= Texte fourni =

---*---

Samedi 15 octobre 2022
Anna Akhmatova 1889 – 1966
Requiem
Il
est dur d'être poète. Mais pour elle, c'était encore plus dur.
Certes, il y avait sa jeunesse de Tsarkoïé Sélo, ce Versailles
russe, raffiné, facile, subtil et brumeux, tout près de la
Baltique, si différente de la mer Noire, au bord de laquelle elle
était née. Certes, il y avait ses premières rencontres et amitiés
avec des poètes de la Belle Époque, il y avait ses premières
amours, et aussi ses premières plaquettes de poèmes : tendres,
lyriques, mystérieux, un peu pouchkiniens, mais déjà très
personnels, couverts d'un léger voile de deuils à venir. La Grande
Guerre approchait. En
une heure de temps, nous avons vieilli de cent ans,
écrit-elle le 1er août 1914, jour où l'Allemagne déclarait la
guerre à la Russie. Ainsi donc, cette poétesse, d'inspiration
sentimentale, appelée, apparemment, à ne chanter que les
imperceptibles mouvements de l'âme féminine, la nature, l'amour et
la nostalgie d'un bonheur toujours fuyant, est confrontée avec la
terrible réalité. Et cette réalité terrible (qui est peut-être
l'essence même du XXe siècle) est entrée au plus profond de son
cœur de femme et de poétesse. Elle ne s'en délivrera plus jamais.
Il est sans doute étrange, pour un observateur occidental, de voir
cette femme de vingt-cinq ans, belle et séduisante, la
préférée de ses amis,
comme elle le dit elle-même, la
gaie pécheresse de Tsarskoïé Sélo,
faite pour des plaisirs mondains, pour des amours et aussi pour la
gloire littéraire (déjà presque acquise), échapper à toutes ces
contingences pour assumer un tout autre destin... qui était bien le
sien. Il est permis de croire que c'était la souffrance de son
peuple qui ait opéré ce changement en elle. Mais le terrain s'y est
prêté. Profondément enracinée dans la réalité matérielle et
spirituelle russe, elle se sentira désormais solidaire du destin des
autres et de tout ce qui se déroulera autour d'elle. En 1916, elle
compose ces deux vers qui définissent sa nature profonde :
Et
la conscience de plus en plus terrible
Sévit. Elle exige un
énorme tribut.
Cette
conscience terrible, qu'elle a hérité du meilleur de
l'intelligentsia russe du XIXe siècle, lui dictera le chemin à
suivre, aussi bien dans sa vie que dans sa poésie. Quand la
révolution d'Octobre éclate, ses amis se dispersent, ou se terrent,
ou se rallient, avec ou sans conviction, au nouveau régime, ou
passent à l'étranger (il était alors si facile, si tentant de
partir !). Anna Akhmatova, elle, reste, hausse ses épaules
(couvertes de son légendaire châle parsemé de roses écarlates) et
écrit :
J'ai
entendu une voix consolante
Qui me disait : viens, viens
ici,
Quitte ton pays sauvage, coupable,
À tout jamais quitte
la Russie.

---*---

= Extrait des données =
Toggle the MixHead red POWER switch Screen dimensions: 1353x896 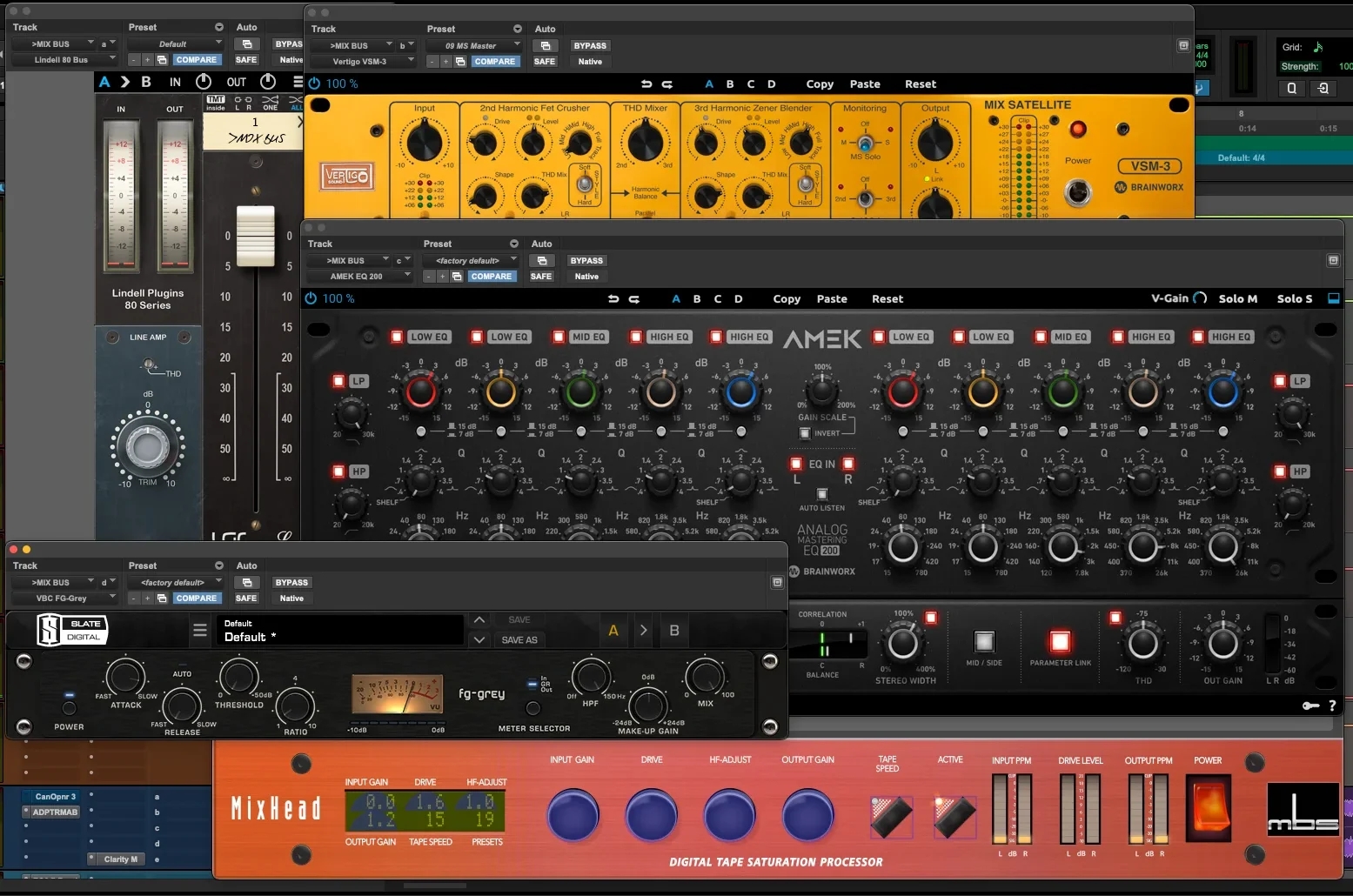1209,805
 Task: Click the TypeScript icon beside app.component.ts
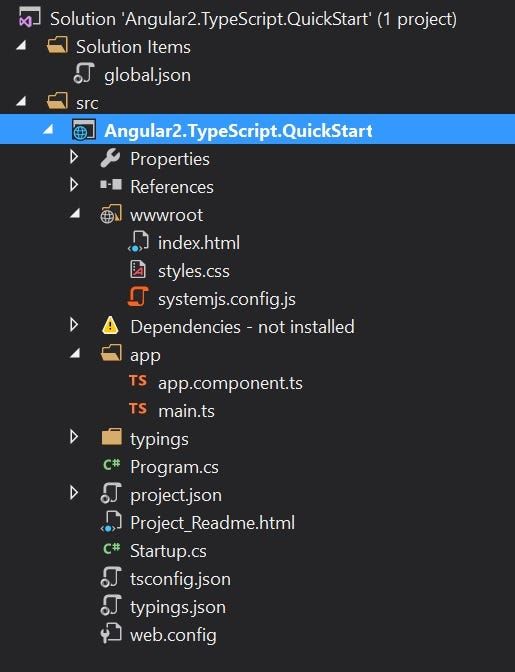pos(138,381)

---*---

= Travail à faire =
Écrivez la suite du texte sur Anna Akhmatova, en reprenant juste après ses derniers mots.

= Exercice corrigé =
Je laverai le sang de tes mains,
Et la honte de ton
cœur, j'arracherai.
D'un nom nouveau je te couvrirai
Et tes
défaites et tes offenses.
Mais, indifférente et sereine,
J'ai
bouché mes oreilles de mes mains,
Pour empêcher ses paroles
indignes
De souiller mon âme affligée.
Son
destin ainsi réaffirmé, les événements suivent leur cours
inexorable. En 1921, son premier mari, Nicolas Goumilev, est fusillé
pour activités anti-soviétiques. Après son exécution, Akhmatova
est contrainte de se taire pendant presque vingt ans. À l'exception
de quelques études sur Pouchkine et de quelques traductions, elle ne
peut pratiquement rien publier. En 1938, en pleine Iéjovchtchina, on
arrête son fils unique, Lev Goumilev, sans doute parce qu'il portait
le nom de son père. Commencent alors, pour Akhmatova, des semaines,
des mois, des années de cauchemar, dont son Requiem
porte les stigmates. Mais elle se ressaisit. En 1940, elle réussit à
publier un choix de ses anciens poèmes, ainsi qu'une suite de textes
inédits. La Seconde Guerre mondiale la surprend à Léningrad, sa
ville préférée, ville affamée, assiégée, bombardée jour et
nuit. Elle y demeure, calme et courageuse, en décrivant dans ses
poèmes de guerre la profonde détresse du peuple russe, ainsi que sa
force de résistance. Évacuée à Tachkent, elle continue à
partager l'épopée de son peuple. De cette époque désespérée,
nous avons d'elle un poème plein de lumière et de puissance,
L'Offensive
(1942), présage d'une victoire lointaine, mais certaine. Ses poèmes
patriotiques ont alors un immense retentissement en Russie
combattante.La victoire, si chèrement acquise, vient enfin. Mais en
1946 s'installe en U.R.S.S. la Jdanovchtchina, avec de nouvelles
persécutions. On passe au crible la poésie d'Akhmatova. On y
découvre un certain occidentalisme, étranger à l'esprit
soviétique . On la chasse de l'Union des écrivains
soviétiques, ce qui la prive pratiquement du droit de publier ses
livres. En 1956, son fils, après une détention de presque vingt
ans, est enfin libéré, à la suite d'interminables démarches de sa
mère. Mais la conscience d'Akhmatova, sa
terrible conscience,
n'est point apaisée, loin de là. Elle continue à sévir,
elle exige son dû, elle exige toujours cet énorme tribut prédit et
décrit dès l'année 1916. Elle sent qu'il appartient à tout le
peuple russe, au
peuple de cent millions d'âmes,
de crier sa détresse, par sa bouche à elle, Anna Akhmatova. C'est
cela son destin, c'est cela son Requiem,
poème unique dans l'histoire russe, poème épique d'un grand peuple
martyr.
Pour aller plus loin :
Prokofiev - Piano sonata n°9 - Richter Prague 1956 :
Shostakovich - Symphony No 15 in A major, Op 141 - Haitink
[RARE] Anna AKHMATOVA – Une Vie, une Œuvre : 1889-1966 (France Culture, 1990)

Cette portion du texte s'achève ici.